STATED GOAL:
Copy the data word for word, from its first line up to and including the line with "will tap(195, 341).".

DATA TO USE:
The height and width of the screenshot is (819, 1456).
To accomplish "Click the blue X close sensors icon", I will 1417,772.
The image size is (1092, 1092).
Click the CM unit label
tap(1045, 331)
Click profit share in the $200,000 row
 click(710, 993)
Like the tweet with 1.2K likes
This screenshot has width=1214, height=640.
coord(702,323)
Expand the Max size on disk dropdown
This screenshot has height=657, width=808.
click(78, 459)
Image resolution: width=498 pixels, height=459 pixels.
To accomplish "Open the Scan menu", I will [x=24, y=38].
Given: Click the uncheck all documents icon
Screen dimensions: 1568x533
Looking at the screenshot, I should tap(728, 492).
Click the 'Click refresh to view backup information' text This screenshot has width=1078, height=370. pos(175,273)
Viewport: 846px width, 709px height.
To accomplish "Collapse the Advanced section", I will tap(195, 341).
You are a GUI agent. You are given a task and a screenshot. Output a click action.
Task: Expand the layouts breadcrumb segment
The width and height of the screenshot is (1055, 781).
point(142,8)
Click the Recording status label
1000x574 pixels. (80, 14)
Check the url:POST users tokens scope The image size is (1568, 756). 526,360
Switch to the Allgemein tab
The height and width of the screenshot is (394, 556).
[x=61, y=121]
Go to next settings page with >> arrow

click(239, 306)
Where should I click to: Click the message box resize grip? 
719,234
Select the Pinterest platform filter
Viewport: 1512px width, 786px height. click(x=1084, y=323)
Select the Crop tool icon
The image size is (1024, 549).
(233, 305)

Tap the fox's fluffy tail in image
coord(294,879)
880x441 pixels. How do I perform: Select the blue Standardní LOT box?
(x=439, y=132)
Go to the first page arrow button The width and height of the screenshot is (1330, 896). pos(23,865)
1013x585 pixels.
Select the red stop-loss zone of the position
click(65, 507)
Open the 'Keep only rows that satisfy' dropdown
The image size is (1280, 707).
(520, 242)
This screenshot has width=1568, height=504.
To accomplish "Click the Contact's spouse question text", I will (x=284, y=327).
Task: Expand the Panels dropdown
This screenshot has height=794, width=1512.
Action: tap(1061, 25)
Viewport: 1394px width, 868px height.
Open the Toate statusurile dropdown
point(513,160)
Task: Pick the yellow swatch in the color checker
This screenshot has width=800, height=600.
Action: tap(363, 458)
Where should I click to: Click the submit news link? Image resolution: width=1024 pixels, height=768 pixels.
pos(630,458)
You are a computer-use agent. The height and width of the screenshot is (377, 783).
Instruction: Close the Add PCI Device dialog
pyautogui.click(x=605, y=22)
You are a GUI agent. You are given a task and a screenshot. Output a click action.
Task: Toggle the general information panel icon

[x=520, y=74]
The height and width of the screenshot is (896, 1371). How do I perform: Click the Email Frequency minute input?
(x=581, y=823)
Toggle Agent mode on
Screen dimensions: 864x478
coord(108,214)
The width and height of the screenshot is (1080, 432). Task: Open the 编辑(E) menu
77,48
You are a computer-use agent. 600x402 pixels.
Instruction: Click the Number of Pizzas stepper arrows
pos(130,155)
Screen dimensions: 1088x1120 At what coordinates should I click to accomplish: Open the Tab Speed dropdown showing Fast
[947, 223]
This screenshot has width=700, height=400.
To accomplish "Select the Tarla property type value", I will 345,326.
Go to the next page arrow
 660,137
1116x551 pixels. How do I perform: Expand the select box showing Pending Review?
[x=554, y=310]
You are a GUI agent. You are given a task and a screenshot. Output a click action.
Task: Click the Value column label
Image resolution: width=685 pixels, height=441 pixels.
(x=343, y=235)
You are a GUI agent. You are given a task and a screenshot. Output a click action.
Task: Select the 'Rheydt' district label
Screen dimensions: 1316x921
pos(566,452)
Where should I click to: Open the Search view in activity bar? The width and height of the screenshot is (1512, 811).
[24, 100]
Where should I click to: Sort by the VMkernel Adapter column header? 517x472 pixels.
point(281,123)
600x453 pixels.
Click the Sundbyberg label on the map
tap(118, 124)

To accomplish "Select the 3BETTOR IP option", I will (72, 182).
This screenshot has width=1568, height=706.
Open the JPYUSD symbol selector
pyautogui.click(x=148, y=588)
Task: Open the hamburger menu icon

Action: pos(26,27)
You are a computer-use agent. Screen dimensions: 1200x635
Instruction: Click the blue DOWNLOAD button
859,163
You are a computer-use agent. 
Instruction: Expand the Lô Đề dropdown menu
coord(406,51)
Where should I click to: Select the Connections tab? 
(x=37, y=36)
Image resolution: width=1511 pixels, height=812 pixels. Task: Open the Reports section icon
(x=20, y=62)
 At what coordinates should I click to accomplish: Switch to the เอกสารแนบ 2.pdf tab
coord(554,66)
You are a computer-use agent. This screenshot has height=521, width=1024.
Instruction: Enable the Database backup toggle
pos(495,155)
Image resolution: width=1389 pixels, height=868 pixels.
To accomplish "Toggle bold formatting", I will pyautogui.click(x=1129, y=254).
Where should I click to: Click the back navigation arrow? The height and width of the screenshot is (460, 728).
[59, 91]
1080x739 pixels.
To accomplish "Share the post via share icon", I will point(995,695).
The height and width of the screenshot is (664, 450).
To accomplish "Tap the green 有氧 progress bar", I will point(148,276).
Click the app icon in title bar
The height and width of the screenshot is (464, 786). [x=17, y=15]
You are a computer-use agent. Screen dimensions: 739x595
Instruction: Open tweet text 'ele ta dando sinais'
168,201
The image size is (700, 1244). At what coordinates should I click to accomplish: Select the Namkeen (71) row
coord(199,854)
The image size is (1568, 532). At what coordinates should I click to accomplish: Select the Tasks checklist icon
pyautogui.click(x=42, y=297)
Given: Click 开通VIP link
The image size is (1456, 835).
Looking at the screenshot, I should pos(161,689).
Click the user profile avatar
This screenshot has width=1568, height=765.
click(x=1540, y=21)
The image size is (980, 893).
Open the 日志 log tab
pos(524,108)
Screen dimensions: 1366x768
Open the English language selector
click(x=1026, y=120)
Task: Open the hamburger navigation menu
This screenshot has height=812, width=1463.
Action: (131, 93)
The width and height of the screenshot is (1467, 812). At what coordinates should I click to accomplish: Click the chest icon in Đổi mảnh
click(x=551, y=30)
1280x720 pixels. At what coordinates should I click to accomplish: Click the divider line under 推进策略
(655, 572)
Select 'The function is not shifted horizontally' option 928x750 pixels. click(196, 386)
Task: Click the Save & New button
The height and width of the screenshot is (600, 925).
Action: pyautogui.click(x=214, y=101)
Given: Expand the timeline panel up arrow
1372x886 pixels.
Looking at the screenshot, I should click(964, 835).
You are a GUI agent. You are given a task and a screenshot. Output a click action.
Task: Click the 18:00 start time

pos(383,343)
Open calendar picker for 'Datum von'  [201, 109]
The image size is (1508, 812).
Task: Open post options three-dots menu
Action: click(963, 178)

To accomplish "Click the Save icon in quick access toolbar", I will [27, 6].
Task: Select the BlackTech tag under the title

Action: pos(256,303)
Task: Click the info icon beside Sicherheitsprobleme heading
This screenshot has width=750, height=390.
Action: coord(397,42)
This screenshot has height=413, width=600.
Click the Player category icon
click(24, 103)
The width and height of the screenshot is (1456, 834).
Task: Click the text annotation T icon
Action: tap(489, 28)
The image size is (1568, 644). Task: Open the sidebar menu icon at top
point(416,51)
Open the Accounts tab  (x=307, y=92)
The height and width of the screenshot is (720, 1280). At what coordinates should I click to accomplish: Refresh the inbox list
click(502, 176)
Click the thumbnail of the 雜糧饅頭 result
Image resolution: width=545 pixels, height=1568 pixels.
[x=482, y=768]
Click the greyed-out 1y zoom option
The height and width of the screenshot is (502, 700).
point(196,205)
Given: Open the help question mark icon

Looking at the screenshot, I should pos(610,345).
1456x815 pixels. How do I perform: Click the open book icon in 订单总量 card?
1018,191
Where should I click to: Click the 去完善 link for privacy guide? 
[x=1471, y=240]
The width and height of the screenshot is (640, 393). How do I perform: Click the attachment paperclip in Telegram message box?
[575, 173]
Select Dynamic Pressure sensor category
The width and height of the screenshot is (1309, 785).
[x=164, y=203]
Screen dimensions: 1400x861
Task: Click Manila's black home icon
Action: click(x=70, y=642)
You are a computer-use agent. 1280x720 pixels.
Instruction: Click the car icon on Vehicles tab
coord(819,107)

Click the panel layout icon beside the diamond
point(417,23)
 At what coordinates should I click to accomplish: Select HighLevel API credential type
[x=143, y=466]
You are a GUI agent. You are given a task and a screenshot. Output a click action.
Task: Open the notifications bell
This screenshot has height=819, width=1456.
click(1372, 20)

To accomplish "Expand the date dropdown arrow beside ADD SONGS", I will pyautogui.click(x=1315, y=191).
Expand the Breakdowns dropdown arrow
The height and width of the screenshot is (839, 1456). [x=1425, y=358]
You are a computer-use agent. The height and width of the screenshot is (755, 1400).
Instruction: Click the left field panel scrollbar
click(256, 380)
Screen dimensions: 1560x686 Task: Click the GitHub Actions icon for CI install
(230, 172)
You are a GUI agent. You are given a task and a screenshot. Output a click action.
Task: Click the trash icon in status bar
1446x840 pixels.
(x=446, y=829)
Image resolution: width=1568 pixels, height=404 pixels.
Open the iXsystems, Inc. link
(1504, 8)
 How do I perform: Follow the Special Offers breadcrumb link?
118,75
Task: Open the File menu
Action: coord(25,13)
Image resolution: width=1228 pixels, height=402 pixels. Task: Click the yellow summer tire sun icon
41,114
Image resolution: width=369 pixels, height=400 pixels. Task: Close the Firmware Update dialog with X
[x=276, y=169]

TASK SOLUTION:
The height and width of the screenshot is (819, 1456).
To accomplish "Click the blue X close sensors icon", I will 1417,772.
The image size is (1092, 1092).
Click the CM unit label
tap(1045, 331)
Click profit share in the $200,000 row
 click(710, 993)
Like the tweet with 1.2K likes
This screenshot has width=1214, height=640.
coord(702,323)
Expand the Max size on disk dropdown
This screenshot has height=657, width=808.
click(78, 459)
Image resolution: width=498 pixels, height=459 pixels.
To accomplish "Open the Scan menu", I will [x=24, y=38].
Given: Click the uncheck all documents icon
Screen dimensions: 1568x533
Looking at the screenshot, I should tap(728, 492).
Click the 'Click refresh to view backup information' text This screenshot has width=1078, height=370. pos(175,273)
Viewport: 846px width, 709px height.
To accomplish "Collapse the Advanced section", I will tap(195, 341).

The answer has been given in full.